# Work request
Exactly as written, copy the lines of the data below from the first through the one containing "[تماشای بازی هرم] (314, 1109)".

# Extracted information
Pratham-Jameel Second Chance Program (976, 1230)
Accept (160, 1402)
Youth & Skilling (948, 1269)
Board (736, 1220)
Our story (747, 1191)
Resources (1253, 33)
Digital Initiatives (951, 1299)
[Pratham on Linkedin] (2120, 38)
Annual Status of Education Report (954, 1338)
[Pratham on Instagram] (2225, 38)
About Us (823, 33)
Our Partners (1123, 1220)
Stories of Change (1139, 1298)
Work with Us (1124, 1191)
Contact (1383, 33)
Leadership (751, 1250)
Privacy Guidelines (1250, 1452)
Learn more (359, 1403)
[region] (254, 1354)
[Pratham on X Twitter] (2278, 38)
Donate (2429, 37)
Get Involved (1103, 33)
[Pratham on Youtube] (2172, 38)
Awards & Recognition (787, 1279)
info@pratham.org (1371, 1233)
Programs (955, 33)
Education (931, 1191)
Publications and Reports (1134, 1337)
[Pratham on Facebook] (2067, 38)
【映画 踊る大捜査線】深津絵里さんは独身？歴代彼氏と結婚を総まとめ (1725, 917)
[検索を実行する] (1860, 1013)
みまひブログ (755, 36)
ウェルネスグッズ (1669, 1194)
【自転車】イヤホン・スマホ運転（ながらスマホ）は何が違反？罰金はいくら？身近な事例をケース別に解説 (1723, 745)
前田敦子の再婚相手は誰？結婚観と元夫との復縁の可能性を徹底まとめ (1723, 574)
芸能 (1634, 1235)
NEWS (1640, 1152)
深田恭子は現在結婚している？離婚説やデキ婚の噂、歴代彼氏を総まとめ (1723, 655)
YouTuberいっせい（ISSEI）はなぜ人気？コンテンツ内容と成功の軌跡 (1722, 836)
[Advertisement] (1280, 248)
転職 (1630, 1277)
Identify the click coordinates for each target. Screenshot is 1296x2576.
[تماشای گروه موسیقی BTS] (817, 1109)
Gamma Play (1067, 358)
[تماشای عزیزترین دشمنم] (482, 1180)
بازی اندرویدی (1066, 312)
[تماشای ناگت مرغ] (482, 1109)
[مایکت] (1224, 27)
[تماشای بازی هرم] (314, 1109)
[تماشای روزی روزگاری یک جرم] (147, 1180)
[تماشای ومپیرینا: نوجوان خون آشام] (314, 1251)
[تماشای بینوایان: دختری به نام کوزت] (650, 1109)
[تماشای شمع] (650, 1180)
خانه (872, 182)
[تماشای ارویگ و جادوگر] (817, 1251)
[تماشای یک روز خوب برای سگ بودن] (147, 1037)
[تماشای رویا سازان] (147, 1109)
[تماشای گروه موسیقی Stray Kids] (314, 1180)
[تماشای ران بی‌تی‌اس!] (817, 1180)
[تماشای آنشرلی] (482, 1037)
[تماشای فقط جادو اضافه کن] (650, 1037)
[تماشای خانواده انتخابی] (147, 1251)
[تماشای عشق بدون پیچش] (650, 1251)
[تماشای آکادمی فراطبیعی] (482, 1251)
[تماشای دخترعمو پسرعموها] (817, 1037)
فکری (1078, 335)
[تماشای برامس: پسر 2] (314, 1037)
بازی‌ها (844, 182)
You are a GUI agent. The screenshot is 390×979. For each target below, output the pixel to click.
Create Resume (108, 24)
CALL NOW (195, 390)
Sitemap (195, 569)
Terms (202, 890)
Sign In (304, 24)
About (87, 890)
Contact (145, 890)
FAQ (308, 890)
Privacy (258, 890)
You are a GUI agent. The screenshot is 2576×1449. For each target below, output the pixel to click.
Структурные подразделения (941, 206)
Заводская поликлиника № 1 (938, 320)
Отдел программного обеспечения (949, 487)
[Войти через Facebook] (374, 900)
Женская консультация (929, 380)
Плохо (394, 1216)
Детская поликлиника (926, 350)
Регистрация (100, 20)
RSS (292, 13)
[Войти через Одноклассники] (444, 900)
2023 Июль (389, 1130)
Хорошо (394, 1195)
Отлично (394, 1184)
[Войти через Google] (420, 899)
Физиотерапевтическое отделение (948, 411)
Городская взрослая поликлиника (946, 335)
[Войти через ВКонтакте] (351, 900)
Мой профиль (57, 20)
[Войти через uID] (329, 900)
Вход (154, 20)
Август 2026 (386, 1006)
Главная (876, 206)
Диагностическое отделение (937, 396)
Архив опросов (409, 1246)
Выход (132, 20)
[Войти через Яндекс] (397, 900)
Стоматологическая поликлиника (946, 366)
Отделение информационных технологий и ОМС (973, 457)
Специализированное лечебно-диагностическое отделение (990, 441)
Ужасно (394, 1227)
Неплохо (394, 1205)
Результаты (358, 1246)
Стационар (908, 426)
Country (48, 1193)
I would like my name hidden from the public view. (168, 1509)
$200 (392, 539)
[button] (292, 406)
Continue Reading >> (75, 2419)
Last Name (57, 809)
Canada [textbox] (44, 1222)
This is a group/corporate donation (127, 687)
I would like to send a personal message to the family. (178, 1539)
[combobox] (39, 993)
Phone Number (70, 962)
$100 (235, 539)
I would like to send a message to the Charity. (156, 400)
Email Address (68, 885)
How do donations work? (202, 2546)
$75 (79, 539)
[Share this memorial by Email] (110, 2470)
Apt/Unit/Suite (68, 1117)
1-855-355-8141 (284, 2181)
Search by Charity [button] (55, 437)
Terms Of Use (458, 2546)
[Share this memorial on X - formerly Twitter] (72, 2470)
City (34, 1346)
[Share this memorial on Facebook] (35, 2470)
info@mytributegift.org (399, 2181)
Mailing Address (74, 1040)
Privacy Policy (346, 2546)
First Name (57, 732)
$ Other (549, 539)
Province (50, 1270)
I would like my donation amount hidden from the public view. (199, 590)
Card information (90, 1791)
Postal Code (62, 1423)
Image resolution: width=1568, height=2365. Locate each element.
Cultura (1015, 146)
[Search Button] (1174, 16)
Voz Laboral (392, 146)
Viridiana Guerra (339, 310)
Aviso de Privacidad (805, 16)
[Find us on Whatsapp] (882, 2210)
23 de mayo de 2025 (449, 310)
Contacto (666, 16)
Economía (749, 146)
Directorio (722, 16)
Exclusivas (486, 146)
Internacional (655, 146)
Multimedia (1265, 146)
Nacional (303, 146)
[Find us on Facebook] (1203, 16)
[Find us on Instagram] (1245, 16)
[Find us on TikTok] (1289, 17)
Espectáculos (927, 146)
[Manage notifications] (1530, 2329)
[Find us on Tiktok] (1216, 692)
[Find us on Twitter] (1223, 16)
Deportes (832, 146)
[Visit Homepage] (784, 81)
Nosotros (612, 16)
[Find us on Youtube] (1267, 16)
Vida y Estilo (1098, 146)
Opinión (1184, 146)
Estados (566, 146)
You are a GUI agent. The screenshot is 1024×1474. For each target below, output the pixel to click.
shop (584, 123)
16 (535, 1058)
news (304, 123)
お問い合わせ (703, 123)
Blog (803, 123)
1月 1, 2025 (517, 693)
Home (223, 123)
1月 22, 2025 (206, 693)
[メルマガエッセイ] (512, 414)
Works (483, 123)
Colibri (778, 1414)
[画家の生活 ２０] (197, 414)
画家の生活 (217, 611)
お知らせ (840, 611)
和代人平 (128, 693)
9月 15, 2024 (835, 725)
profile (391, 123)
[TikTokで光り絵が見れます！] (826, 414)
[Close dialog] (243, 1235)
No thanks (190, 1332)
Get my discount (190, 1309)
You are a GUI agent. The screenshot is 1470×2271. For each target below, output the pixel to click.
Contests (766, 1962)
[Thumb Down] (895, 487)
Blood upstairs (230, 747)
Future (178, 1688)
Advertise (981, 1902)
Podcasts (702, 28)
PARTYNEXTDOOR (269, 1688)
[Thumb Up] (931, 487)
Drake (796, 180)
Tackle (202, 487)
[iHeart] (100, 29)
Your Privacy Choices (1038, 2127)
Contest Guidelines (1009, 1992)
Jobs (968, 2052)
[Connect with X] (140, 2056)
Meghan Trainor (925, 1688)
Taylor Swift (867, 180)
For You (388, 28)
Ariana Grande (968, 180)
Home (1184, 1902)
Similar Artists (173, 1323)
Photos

# Answer space
Pratham-Jameel Second Chance Program (976, 1230)
Accept (160, 1402)
Youth & Skilling (948, 1269)
Board (736, 1220)
Our story (747, 1191)
Resources (1253, 33)
Digital Initiatives (951, 1299)
[Pratham on Linkedin] (2120, 38)
Annual Status of Education Report (954, 1338)
[Pratham on Instagram] (2225, 38)
About Us (823, 33)
Our Partners (1123, 1220)
Stories of Change (1139, 1298)
Work with Us (1124, 1191)
Contact (1383, 33)
Leadership (751, 1250)
Privacy Guidelines (1250, 1452)
Learn more (359, 1403)
[region] (254, 1354)
[Pratham on X Twitter] (2278, 38)
Donate (2429, 37)
Get Involved (1103, 33)
[Pratham on Youtube] (2172, 38)
Awards & Recognition (787, 1279)
info@pratham.org (1371, 1233)
Programs (955, 33)
Education (931, 1191)
Publications and Reports (1134, 1337)
[Pratham on Facebook] (2067, 38)
【映画 踊る大捜査線】深津絵里さんは独身？歴代彼氏と結婚を総まとめ (1725, 917)
[検索を実行する] (1860, 1013)
みまひブログ (755, 36)
ウェルネスグッズ (1669, 1194)
【自転車】イヤホン・スマホ運転（ながらスマホ）は何が違反？罰金はいくら？身近な事例をケース別に解説 (1723, 745)
前田敦子の再婚相手は誰？結婚観と元夫との復縁の可能性を徹底まとめ (1723, 574)
芸能 (1634, 1235)
NEWS (1640, 1152)
深田恭子は現在結婚している？離婚説やデキ婚の噂、歴代彼氏を総まとめ (1723, 655)
YouTuberいっせい（ISSEI）はなぜ人気？コンテンツ内容と成功の軌跡 (1722, 836)
[Advertisement] (1280, 248)
転職 (1630, 1277)
Identify the click coordinates for each target. Screenshot is 1296x2576.
[تماشای گروه موسیقی BTS] (817, 1109)
Gamma Play (1067, 358)
[تماشای عزیزترین دشمنم] (482, 1180)
بازی اندرویدی (1066, 312)
[تماشای ناگت مرغ] (482, 1109)
[مایکت] (1224, 27)
[تماشای بازی هرم] (314, 1109)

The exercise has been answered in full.